Data shown =>
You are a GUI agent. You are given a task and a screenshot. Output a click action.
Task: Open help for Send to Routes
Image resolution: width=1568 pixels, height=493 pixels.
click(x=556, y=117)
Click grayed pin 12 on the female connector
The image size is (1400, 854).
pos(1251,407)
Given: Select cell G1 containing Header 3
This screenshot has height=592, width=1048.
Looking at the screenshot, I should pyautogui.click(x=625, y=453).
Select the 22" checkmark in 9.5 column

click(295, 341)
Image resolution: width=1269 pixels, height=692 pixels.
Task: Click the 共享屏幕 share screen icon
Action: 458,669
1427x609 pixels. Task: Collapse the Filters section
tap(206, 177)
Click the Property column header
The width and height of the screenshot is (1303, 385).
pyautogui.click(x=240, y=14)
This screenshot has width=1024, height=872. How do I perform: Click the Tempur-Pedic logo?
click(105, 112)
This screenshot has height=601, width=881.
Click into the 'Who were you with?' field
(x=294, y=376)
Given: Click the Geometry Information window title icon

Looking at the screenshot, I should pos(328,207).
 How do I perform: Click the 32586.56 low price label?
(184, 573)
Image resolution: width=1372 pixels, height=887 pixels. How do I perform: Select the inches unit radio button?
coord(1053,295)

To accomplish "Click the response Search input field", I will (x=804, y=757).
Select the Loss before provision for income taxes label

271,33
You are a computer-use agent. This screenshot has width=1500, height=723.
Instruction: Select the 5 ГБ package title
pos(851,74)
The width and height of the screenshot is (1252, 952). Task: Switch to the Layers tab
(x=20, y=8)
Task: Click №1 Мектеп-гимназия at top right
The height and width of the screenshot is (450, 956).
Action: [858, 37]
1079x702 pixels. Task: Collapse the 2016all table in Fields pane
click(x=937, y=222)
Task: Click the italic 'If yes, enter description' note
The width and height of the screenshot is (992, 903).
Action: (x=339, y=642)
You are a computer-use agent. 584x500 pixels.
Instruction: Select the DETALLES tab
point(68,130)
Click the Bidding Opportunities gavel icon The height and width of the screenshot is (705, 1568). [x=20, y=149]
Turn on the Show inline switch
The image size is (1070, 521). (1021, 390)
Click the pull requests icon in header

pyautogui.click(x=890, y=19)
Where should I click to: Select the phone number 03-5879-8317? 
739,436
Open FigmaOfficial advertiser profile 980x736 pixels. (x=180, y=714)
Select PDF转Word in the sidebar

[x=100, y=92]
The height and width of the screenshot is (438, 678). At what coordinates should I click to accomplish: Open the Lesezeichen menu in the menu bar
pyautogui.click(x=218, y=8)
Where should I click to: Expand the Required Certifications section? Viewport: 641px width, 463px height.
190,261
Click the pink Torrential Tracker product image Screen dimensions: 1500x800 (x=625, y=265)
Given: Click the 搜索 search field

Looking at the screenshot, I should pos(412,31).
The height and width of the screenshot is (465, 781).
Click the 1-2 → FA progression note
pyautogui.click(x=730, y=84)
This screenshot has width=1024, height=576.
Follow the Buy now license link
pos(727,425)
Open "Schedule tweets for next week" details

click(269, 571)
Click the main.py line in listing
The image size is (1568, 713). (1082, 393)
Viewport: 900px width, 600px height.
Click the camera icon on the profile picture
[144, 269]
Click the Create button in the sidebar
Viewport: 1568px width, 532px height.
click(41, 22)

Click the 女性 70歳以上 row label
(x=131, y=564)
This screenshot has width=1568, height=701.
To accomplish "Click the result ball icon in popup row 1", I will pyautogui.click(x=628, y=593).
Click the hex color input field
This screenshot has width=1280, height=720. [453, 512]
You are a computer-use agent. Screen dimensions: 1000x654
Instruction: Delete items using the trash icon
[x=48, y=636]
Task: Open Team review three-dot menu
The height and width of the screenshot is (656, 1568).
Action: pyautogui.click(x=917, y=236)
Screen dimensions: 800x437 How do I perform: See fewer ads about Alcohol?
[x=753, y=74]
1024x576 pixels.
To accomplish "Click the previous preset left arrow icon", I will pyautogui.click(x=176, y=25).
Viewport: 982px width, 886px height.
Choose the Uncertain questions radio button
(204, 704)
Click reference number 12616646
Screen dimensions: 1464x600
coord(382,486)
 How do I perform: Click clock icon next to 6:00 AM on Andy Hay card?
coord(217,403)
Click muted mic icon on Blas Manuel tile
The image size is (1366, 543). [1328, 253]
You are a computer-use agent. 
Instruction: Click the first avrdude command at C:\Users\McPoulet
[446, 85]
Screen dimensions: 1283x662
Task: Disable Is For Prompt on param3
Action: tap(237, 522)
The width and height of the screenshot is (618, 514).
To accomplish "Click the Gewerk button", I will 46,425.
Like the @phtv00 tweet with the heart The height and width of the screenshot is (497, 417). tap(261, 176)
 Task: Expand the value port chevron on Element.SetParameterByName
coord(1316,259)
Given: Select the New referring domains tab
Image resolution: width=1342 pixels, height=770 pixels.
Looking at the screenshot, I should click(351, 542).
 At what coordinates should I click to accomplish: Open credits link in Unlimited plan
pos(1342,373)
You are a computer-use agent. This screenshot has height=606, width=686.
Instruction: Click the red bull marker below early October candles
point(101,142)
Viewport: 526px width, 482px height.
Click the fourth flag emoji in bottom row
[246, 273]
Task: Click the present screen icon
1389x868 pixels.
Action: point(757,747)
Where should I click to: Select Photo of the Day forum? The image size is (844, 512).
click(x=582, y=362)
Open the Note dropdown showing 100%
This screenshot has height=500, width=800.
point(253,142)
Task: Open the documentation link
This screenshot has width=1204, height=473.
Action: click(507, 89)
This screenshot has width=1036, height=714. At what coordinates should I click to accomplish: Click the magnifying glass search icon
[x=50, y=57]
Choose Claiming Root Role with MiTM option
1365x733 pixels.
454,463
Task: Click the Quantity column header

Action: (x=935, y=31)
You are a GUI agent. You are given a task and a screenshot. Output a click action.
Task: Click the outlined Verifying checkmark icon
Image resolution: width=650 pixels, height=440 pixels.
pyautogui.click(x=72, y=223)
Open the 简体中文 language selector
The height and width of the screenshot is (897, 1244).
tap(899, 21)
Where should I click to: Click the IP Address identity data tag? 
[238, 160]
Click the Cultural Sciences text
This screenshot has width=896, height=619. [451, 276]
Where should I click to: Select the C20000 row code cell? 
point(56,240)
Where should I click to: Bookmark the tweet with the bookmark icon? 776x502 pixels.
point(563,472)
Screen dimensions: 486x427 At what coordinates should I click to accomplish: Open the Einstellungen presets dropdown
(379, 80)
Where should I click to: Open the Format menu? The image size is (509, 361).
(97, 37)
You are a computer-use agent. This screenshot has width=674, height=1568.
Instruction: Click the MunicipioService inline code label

What you are asked to do => The full set of entries should be transcribed exactly.

Written response =>
You are a GUI agent. You are given a task and a screenshot. Output a click action.
Task: Open help for Send to Routes
Image resolution: width=1568 pixels, height=493 pixels.
click(x=556, y=117)
Click grayed pin 12 on the female connector
The image size is (1400, 854).
pos(1251,407)
Given: Select cell G1 containing Header 3
This screenshot has height=592, width=1048.
Looking at the screenshot, I should pyautogui.click(x=625, y=453).
Select the 22" checkmark in 9.5 column

click(295, 341)
Image resolution: width=1269 pixels, height=692 pixels.
Task: Click the 共享屏幕 share screen icon
Action: 458,669
1427x609 pixels. Task: Collapse the Filters section
tap(206, 177)
Click the Property column header
The width and height of the screenshot is (1303, 385).
pyautogui.click(x=240, y=14)
This screenshot has width=1024, height=872. How do I perform: Click the Tempur-Pedic logo?
click(105, 112)
This screenshot has height=601, width=881.
Click into the 'Who were you with?' field
(x=294, y=376)
Given: Click the Geometry Information window title icon

Looking at the screenshot, I should pos(328,207).
 How do I perform: Click the 32586.56 low price label?
(184, 573)
Image resolution: width=1372 pixels, height=887 pixels. How do I perform: Select the inches unit radio button?
coord(1053,295)

To accomplish "Click the response Search input field", I will (x=804, y=757).
Select the Loss before provision for income taxes label

271,33
You are a computer-use agent. This screenshot has width=1500, height=723.
Instruction: Select the 5 ГБ package title
pos(851,74)
The width and height of the screenshot is (1252, 952). Task: Switch to the Layers tab
(x=20, y=8)
Task: Click №1 Мектеп-гимназия at top right
The height and width of the screenshot is (450, 956).
Action: [858, 37]
1079x702 pixels. Task: Collapse the 2016all table in Fields pane
click(x=937, y=222)
Task: Click the italic 'If yes, enter description' note
The width and height of the screenshot is (992, 903).
Action: (x=339, y=642)
You are a computer-use agent. 584x500 pixels.
Instruction: Select the DETALLES tab
point(68,130)
Click the Bidding Opportunities gavel icon The height and width of the screenshot is (705, 1568). [x=20, y=149]
Turn on the Show inline switch
The image size is (1070, 521). (1021, 390)
Click the pull requests icon in header

pyautogui.click(x=890, y=19)
Where should I click to: Select the phone number 03-5879-8317? 
739,436
Open FigmaOfficial advertiser profile 980x736 pixels. (x=180, y=714)
Select PDF转Word in the sidebar

[x=100, y=92]
The height and width of the screenshot is (438, 678). At what coordinates should I click to accomplish: Open the Lesezeichen menu in the menu bar
pyautogui.click(x=218, y=8)
Where should I click to: Expand the Required Certifications section? Viewport: 641px width, 463px height.
190,261
Click the pink Torrential Tracker product image Screen dimensions: 1500x800 (x=625, y=265)
Given: Click the 搜索 search field

Looking at the screenshot, I should pos(412,31).
The height and width of the screenshot is (465, 781).
Click the 1-2 → FA progression note
pyautogui.click(x=730, y=84)
This screenshot has width=1024, height=576.
Follow the Buy now license link
pos(727,425)
Open "Schedule tweets for next week" details

click(269, 571)
Click the main.py line in listing
The image size is (1568, 713). (1082, 393)
Viewport: 900px width, 600px height.
Click the camera icon on the profile picture
[144, 269]
Click the Create button in the sidebar
Viewport: 1568px width, 532px height.
click(41, 22)

Click the 女性 70歳以上 row label
(x=131, y=564)
This screenshot has width=1568, height=701.
To accomplish "Click the result ball icon in popup row 1", I will pyautogui.click(x=628, y=593).
Click the hex color input field
This screenshot has width=1280, height=720. [453, 512]
You are a computer-use agent. Screen dimensions: 1000x654
Instruction: Delete items using the trash icon
[x=48, y=636]
Task: Open Team review three-dot menu
The height and width of the screenshot is (656, 1568).
Action: pyautogui.click(x=917, y=236)
Screen dimensions: 800x437 How do I perform: See fewer ads about Alcohol?
[x=753, y=74]
1024x576 pixels.
To accomplish "Click the previous preset left arrow icon", I will pyautogui.click(x=176, y=25).
Viewport: 982px width, 886px height.
Choose the Uncertain questions radio button
(204, 704)
Click reference number 12616646
Screen dimensions: 1464x600
coord(382,486)
 How do I perform: Click clock icon next to 6:00 AM on Andy Hay card?
coord(217,403)
Click muted mic icon on Blas Manuel tile
The image size is (1366, 543). [1328, 253]
You are a computer-use agent. 
Instruction: Click the first avrdude command at C:\Users\McPoulet
[446, 85]
Screen dimensions: 1283x662
Task: Disable Is For Prompt on param3
Action: tap(237, 522)
The width and height of the screenshot is (618, 514).
To accomplish "Click the Gewerk button", I will 46,425.
Like the @phtv00 tweet with the heart The height and width of the screenshot is (497, 417). tap(261, 176)
 Task: Expand the value port chevron on Element.SetParameterByName
coord(1316,259)
Given: Select the New referring domains tab
Image resolution: width=1342 pixels, height=770 pixels.
Looking at the screenshot, I should click(351, 542).
 At what coordinates should I click to accomplish: Open credits link in Unlimited plan
pos(1342,373)
You are a computer-use agent. This screenshot has height=606, width=686.
Instruction: Click the red bull marker below early October candles
point(101,142)
Viewport: 526px width, 482px height.
Click the fourth flag emoji in bottom row
[246, 273]
Task: Click the present screen icon
1389x868 pixels.
Action: point(757,747)
Where should I click to: Select Photo of the Day forum? The image size is (844, 512).
click(x=582, y=362)
Open the Note dropdown showing 100%
This screenshot has height=500, width=800.
point(253,142)
Task: Open the documentation link
This screenshot has width=1204, height=473.
Action: click(507, 89)
This screenshot has width=1036, height=714. At what coordinates should I click to accomplish: Click the magnifying glass search icon
[x=50, y=57]
Choose Claiming Root Role with MiTM option
1365x733 pixels.
454,463
Task: Click the Quantity column header

Action: (x=935, y=31)
You are a GUI agent. You are given a task and a screenshot. Output a click action.
Task: Click the outlined Verifying checkmark icon
Image resolution: width=650 pixels, height=440 pixels.
pyautogui.click(x=72, y=223)
Open the 简体中文 language selector
The height and width of the screenshot is (897, 1244).
tap(899, 21)
Where should I click to: Click the IP Address identity data tag? 
[238, 160]
Click the Cultural Sciences text
This screenshot has width=896, height=619. [451, 276]
Where should I click to: Select the C20000 row code cell? 
point(56,240)
Where should I click to: Bookmark the tweet with the bookmark icon? 776x502 pixels.
point(563,472)
Screen dimensions: 486x427 At what coordinates should I click to accomplish: Open the Einstellungen presets dropdown
(379, 80)
Where should I click to: Open the Format menu? The image size is (509, 361).
(97, 37)
You are a computer-use agent. This screenshot has width=674, height=1568.
Instruction: Click the MunicipioService inline code label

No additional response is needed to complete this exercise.